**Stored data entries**
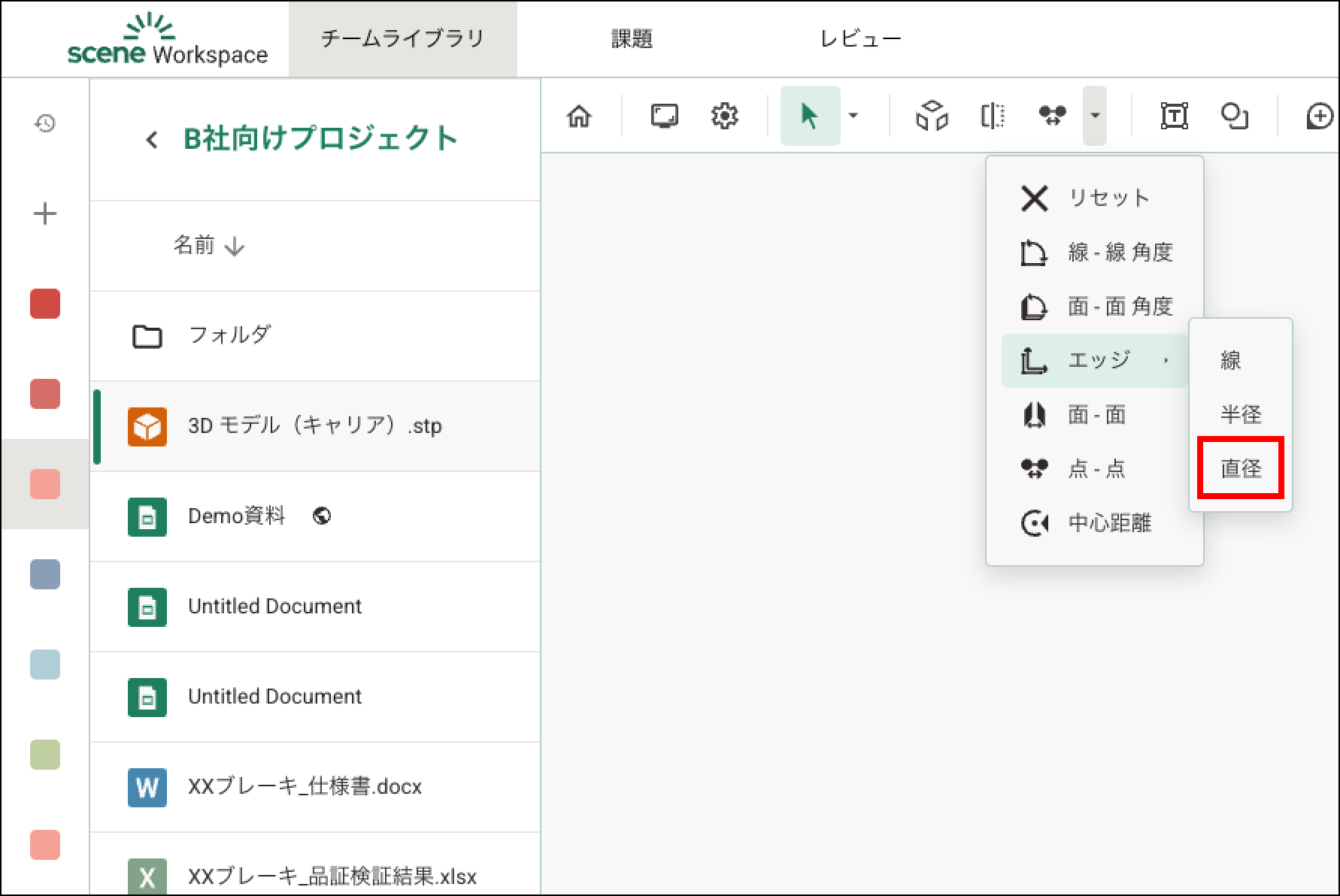
Task: Collapse the measurement tool dropdown arrow
Action: click(1095, 116)
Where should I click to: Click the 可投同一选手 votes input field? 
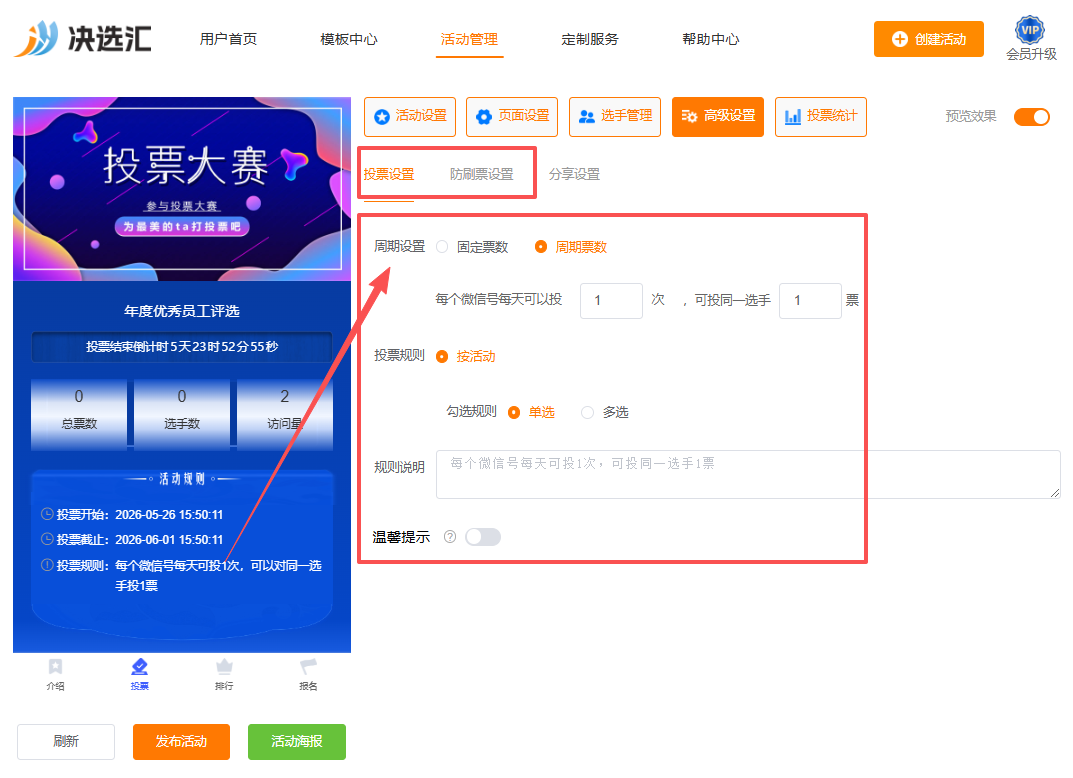[810, 301]
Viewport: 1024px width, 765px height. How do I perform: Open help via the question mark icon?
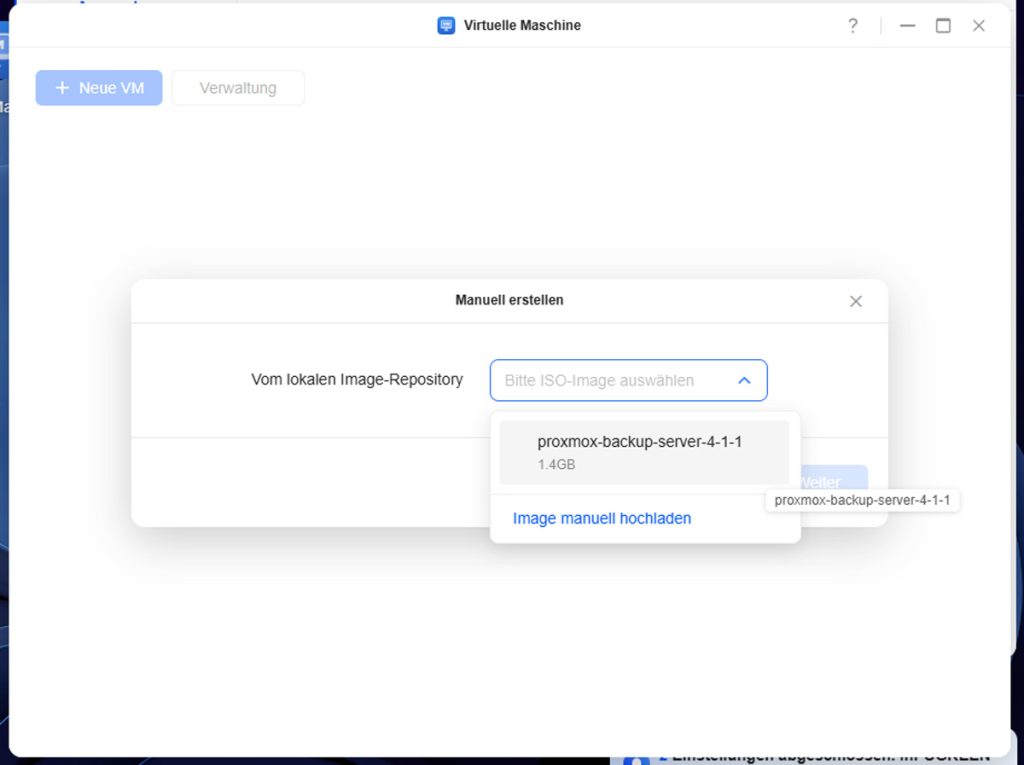pos(852,26)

**AIM OF THE EXERCISE**
An exact copy is needed of every line from the one holding "Viewport: 1024px width, 765px" to the end of the entries above, both ends kept and each picture dropped.

**TASK OUTPUT**
Viewport: 1024px width, 765px height. How do I perform: Open help via the question mark icon?
pos(852,26)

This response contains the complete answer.